*Source text:*
In [None]:
from src.requirements import *
from src.audio_handler import AudioDataset, collate_padding
from src.ssl_model import *

## Contrastive loss
$$ L_{SSL} = \sum_i -log \frac{exp(sin(\hat z_i, z_i^+)/\tau)}{\sum_j exp(sin(\hat z_i, z_j^-)/\tau)} $$

- B = Batch size
- T = Temporal Length
- D = Feature dimension

## latent_features (z)
- Latent features are unique representations of an audio sample in N-dimension (here 512-dimensional vector).
- for "namaskar" with each letter representing one vector pos z = [z1, z2, z3, z4, z5, z6, z7, z8]
- say we have masked_indices of shape = (8, 1) given as mask_indices = [1, 1, 0, 0, 1, 0, 1, 1]
- so z_masked = [z1, z2, 0, 0, z5, 0, z7, z8]

## context (c)
- we now have a masked input which has some missing values. now the model needs to understand the context through z_masked.
- context (c) is programmed to understand what z_masked is saying so far.
- c tries to understand and contextualize "na--k-ar"

## predicted queries (q)
- we now have latent_features and context of masked_latent_features, now the model needs to predict based on context
- the model tries to predict queries (q) to fill the masked indices, say we got q = "--ma-k--"

## contrastive loss ($L_{SSL}$)
- we already have latent_features which is the tokenized audio sample, and now predicted queries.

*Directive a:*
Please output the listing from its start through the line containing "Action: [22, 173]", both ends included, as a Markdown table with the columns Row and Line. Give a row number and the line's text, skip blank lines, and leave the pictures out.

*Raw records:*
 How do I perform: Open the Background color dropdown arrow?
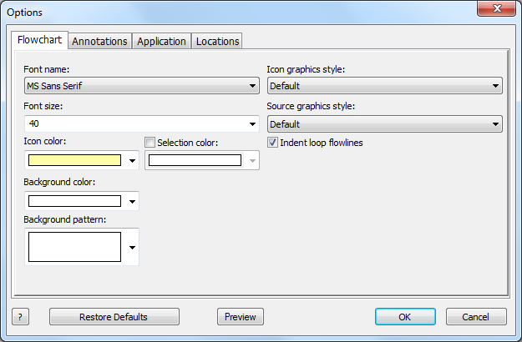point(132,201)
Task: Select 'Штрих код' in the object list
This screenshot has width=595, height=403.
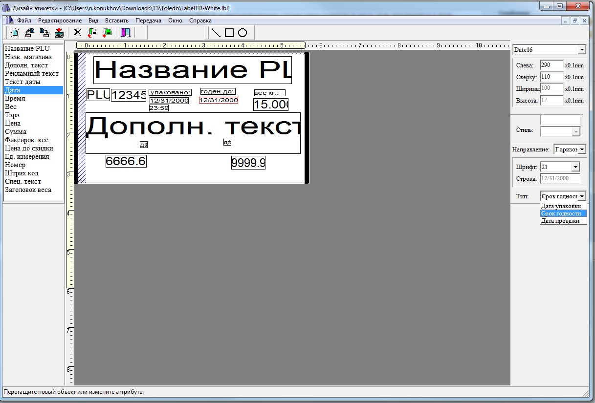Action: [22, 173]
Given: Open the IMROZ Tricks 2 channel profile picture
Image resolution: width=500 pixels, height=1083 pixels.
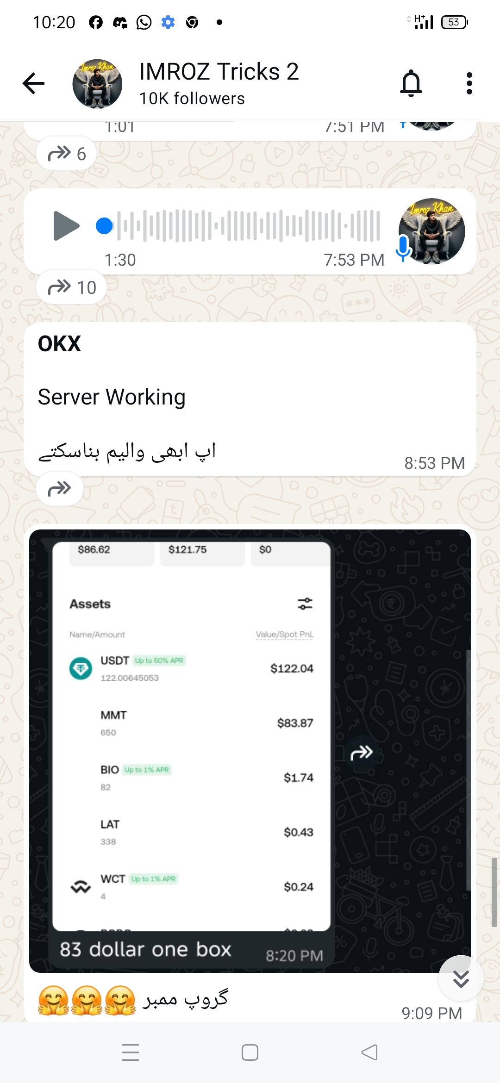Looking at the screenshot, I should coord(97,84).

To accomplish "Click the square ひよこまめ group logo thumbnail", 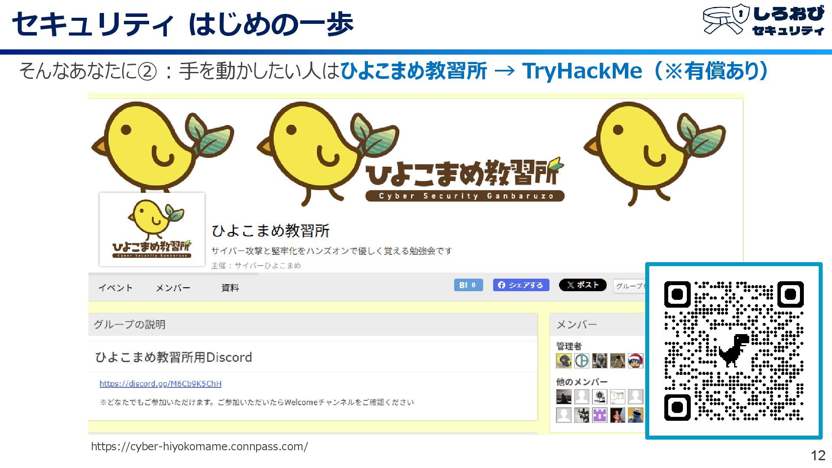I will click(x=152, y=229).
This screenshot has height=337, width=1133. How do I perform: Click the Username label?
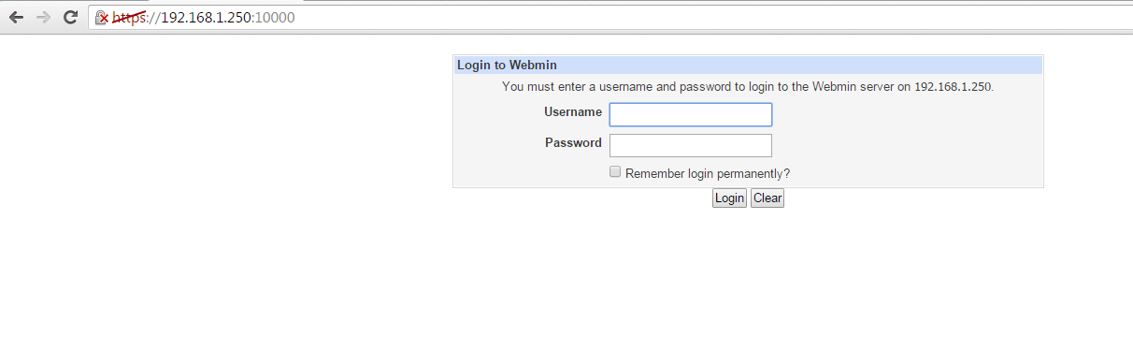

*Directive b:*
Decide whether each statement agrees with the contrastive loss notes. Answer yes or no, and quote the words from the notes that decide it.
(i) The latent features in the notes are 512-dimensional vectors.
(ii) The context c tries to contextualize the full, unmasked word "namaskar".
(iii) D stands for batch size.

*Complete answer a:*
| Row | Line |
|---|---|
| 1 |  How do I perform: Open the Background color dropdown arrow? |
| 2 | point(132,201) |
| 3 | Task: Select 'Штрих код' in the object list |
| 4 | This screenshot has width=595, height=403. |
| 5 | Action: [22, 173] |

*Complete answer b:*
(i) Yes: "(here 512-dimensional vector)"
(ii) No: "c tries to understand and contextualize "na--k-ar""
(iii) No: "B = Batch size" and "D = Feature dimension"